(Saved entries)
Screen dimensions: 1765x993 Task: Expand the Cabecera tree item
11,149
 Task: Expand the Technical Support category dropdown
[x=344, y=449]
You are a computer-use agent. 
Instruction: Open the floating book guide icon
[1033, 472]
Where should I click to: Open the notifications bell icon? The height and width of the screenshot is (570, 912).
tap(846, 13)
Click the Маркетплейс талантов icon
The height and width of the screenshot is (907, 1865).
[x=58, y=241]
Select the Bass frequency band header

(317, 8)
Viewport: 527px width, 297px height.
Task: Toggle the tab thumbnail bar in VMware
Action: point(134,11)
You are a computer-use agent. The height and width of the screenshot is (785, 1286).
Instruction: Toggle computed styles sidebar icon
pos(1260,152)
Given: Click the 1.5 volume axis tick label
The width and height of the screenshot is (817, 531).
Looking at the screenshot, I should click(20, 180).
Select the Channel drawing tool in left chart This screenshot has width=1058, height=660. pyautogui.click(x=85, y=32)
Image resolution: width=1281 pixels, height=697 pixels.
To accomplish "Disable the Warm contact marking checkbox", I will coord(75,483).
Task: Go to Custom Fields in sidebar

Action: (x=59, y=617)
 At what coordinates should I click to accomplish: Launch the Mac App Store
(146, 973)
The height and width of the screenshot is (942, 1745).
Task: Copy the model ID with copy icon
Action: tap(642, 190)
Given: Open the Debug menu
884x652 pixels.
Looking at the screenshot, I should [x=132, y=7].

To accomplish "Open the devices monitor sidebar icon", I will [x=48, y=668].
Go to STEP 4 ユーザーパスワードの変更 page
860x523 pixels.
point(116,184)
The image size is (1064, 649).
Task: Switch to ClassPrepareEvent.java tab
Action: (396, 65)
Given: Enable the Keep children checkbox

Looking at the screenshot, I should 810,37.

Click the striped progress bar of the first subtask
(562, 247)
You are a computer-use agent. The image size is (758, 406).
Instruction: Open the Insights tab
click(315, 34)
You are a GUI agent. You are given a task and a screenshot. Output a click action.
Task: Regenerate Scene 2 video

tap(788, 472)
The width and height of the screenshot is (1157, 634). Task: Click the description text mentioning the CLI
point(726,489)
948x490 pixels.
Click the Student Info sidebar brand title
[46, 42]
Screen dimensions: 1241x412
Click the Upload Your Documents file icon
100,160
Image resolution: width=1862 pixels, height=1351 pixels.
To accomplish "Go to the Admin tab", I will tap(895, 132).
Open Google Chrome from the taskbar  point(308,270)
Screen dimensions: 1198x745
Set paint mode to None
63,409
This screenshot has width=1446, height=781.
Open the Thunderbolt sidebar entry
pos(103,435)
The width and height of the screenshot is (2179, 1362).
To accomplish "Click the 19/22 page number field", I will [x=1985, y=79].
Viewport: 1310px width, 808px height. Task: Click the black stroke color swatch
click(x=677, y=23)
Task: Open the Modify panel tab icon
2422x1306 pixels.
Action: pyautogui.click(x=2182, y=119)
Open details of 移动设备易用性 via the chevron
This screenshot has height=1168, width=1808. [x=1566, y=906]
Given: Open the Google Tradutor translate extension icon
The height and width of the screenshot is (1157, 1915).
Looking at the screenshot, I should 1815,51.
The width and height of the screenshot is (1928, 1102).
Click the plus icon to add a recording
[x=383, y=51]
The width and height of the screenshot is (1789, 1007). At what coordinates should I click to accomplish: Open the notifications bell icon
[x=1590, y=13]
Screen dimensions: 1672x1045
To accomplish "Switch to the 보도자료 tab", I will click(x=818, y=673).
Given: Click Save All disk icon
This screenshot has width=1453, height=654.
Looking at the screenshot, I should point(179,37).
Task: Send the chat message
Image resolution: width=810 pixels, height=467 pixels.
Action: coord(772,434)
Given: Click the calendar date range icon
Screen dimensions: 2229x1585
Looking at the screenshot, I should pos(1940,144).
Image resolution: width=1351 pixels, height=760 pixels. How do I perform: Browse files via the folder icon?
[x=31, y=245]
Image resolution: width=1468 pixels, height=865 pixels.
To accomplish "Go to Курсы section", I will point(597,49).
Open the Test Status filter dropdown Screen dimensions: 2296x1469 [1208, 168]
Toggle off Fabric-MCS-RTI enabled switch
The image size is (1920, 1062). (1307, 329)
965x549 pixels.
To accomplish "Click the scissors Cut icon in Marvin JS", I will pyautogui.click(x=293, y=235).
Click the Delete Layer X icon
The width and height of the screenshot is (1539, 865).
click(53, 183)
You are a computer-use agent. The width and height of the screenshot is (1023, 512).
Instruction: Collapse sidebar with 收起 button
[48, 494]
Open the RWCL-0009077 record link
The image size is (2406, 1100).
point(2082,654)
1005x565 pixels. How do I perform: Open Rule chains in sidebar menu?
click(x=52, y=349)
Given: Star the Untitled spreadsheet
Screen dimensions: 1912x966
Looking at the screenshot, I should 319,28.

**Task directions**
Search the entries for "computer" and copy out each line that has it.

**Exercise output**
You are a computer-use agent. 
You are a computer-use agent. The height and width of the screenshot is (785, 1286).
You are a computer-use agent. The image size is (758, 406).
You are a computer-use agent. The width and height of the screenshot is (1023, 512).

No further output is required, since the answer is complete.